The Nagarparkar landscape was an important centre of Jain religion and culture for centuries. The Jains were maritime merchants and financial advisors to the Rajputs, the Mughals and the Sultans of Delhi. They dominated trade and commerce in the region through the port of Parinagar, believed to have been founded in the 5th c. BC. Traces of port facilities are still visible in the nearby village of Dotar, or Doo ptar meaning two landing places.
The Karunjhar hills were a place of pilgrimage called Sardhara where there is a Jain temple of Mahadeve and a ritual pool. The hills contain many sacred spaces associated with Jain munis, followers of Lord Mahavira and Parsanatha, where Yogis and Jain munis prayed and practiced austerity.
The wealth of the Jain community was reflected in the richness of their temples.

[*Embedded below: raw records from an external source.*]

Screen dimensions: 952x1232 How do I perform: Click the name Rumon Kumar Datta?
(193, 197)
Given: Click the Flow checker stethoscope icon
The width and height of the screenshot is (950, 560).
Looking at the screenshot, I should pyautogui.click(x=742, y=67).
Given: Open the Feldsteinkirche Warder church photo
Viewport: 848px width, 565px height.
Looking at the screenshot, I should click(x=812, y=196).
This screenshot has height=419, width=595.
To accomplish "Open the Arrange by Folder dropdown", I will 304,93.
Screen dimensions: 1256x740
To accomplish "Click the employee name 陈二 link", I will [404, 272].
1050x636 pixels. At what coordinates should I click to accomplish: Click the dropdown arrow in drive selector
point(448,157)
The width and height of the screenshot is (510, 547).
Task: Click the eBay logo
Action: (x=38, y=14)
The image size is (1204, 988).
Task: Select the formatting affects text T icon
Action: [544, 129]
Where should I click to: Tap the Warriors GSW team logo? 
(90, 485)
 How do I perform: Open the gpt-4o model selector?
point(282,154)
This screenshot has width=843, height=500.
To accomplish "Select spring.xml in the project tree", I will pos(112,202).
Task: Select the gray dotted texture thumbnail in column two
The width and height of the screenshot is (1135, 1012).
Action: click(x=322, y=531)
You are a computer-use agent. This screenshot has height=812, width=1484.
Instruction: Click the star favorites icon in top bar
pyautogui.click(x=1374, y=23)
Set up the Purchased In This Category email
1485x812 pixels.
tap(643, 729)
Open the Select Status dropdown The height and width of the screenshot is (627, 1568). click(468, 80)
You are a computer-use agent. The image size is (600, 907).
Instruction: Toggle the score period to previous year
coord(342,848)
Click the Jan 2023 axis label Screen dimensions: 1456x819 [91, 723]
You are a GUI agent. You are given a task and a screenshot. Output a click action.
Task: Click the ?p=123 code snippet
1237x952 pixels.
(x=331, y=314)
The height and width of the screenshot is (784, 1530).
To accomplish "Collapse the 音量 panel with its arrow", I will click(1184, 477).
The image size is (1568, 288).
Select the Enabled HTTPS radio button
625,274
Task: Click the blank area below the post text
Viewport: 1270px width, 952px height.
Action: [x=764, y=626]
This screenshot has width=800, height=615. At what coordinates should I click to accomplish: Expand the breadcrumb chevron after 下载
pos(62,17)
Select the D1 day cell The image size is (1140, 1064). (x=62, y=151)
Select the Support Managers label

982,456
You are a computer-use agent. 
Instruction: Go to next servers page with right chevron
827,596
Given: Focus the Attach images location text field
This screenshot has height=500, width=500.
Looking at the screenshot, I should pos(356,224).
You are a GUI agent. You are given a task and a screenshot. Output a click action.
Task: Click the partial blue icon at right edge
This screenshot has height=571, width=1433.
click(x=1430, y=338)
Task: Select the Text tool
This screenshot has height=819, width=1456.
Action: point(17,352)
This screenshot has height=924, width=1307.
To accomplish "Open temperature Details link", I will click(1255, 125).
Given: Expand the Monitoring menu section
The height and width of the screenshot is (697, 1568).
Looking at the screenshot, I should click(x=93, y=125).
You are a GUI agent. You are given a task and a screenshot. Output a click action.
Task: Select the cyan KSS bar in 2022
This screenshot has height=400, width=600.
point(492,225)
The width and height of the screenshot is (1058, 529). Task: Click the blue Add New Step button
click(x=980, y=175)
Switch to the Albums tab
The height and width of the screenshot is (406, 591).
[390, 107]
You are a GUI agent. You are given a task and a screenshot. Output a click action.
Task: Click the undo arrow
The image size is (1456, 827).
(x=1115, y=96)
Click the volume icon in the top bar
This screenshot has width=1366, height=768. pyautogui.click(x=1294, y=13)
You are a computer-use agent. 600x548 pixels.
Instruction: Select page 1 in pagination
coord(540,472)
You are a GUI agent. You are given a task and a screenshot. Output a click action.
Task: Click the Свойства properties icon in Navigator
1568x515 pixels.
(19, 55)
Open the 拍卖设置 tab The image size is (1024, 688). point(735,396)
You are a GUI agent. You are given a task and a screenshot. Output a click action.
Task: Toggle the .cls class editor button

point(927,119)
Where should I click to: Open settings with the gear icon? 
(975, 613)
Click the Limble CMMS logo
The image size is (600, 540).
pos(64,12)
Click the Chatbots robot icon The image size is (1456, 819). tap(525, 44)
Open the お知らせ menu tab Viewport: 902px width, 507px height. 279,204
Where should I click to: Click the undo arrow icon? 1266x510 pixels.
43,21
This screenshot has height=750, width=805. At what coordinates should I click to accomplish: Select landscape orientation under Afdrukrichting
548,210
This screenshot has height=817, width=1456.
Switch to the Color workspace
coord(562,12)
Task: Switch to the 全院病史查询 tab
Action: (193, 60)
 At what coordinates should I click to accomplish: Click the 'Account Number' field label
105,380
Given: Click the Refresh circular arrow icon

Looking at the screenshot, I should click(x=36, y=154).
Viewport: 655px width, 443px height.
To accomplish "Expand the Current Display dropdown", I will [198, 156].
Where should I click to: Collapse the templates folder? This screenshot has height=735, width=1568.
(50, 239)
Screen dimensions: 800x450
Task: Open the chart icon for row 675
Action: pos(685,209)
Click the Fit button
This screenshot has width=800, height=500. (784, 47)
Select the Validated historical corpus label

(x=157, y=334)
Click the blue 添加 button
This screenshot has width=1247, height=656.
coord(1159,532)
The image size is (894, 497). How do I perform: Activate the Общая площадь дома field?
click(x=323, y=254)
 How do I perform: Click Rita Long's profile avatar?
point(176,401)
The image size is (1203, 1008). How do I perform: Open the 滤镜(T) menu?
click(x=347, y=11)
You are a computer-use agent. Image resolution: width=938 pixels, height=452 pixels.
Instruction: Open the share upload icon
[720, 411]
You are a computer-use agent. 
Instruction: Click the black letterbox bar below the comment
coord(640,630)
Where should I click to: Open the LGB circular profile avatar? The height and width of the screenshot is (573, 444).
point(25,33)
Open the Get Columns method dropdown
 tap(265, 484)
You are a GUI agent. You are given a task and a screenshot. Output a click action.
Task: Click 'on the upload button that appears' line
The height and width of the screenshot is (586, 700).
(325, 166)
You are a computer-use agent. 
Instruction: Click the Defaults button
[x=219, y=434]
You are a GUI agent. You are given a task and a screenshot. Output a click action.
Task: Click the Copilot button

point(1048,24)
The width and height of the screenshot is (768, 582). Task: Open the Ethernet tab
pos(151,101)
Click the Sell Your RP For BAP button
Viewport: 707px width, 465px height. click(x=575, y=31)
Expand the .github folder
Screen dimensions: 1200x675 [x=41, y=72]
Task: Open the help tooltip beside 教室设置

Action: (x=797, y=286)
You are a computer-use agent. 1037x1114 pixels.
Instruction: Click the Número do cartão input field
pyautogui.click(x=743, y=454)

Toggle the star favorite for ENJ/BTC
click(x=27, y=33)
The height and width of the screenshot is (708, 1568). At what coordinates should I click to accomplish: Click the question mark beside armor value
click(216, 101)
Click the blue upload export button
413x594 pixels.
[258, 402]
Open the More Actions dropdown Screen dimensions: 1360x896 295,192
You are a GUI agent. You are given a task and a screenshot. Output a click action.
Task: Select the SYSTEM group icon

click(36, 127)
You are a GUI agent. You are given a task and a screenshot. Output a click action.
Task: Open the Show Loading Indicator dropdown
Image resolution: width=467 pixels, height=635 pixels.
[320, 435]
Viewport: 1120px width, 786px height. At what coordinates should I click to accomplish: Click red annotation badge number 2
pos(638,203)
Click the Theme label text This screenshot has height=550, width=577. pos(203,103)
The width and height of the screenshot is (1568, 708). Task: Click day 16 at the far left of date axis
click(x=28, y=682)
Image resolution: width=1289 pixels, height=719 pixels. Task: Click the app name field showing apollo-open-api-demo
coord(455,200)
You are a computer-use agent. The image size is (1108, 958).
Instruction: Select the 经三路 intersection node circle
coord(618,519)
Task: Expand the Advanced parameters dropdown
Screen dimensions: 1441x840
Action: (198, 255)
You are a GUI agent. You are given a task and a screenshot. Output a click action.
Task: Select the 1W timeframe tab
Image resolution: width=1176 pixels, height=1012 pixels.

The towns of Nagarparker, Gori, Viravah, Bodhesar, contain remains of numerous Jain temples dating from the 12th to 15th centuries which appear to be the high point of Jain culture. The Temple at Gori is an excellent example; built on a high platform and reached by a series of steps carved into the rock, it is made of huge stone slabs and grand columns expertly carved with objects of Jain worship. The temple is built in the classical Jain style, with one main temple surrounded by 52 smaller shrines, each housing one or more images of Jain prophets. The interior of Gori temple was adorned with paintings of Jain religious imagery which are older than any other frescos in the Jain temples of North India. Apart from this fabulously carved temple, there is a cluster of three other temples at Bodhesar built in 1375 AD and 1449 AD. Two temples with corbelled domes are built of kanjur and redstone, and are finely carved. The third temple, which is raised on a platform, is believed to have been built by a Jain woman and is locally called Poni Daharo.
Other significant Jain temples and remains of religious institutional buildings and water tanks are found in the villages of Nagarparkar, including the outstanding “bazaar” temple, Bodhesar, Viaravah, Kasbo and Gori. The text “Shri Gaudi Parshvanath Stavan” by Nemavijaya, written in Tharparkar region itself in 1706, describes the Parkar country as the most glorious of all regions of India.
The Jain influence declined due to the shifting of the sea away from Parinagar and the other centres of Jain settlement and economic activity. Originally the Nagarparkar area was on the edge of an open marine gulf which gradually turned into an estuary as silt was deposited by the Indus River system. This was augmented by major tectonic events which led to the westward migration of channels of the Indus and the transformation of the Rann of Kutch into saline mudflats and land locked the area of Nagarparkar.
The changes in the coastline and trade routes caused the Jain population to decline significantly in the 19th century and the last remaining Jain community left the area in 1947 at Partition. The faith still thrives in Indian Rajasthan across the border and many of the temples there, all of them named Godiji Parshwanath, trace their ancestry to much earlier religious centres such as Gori in Nagarparkar.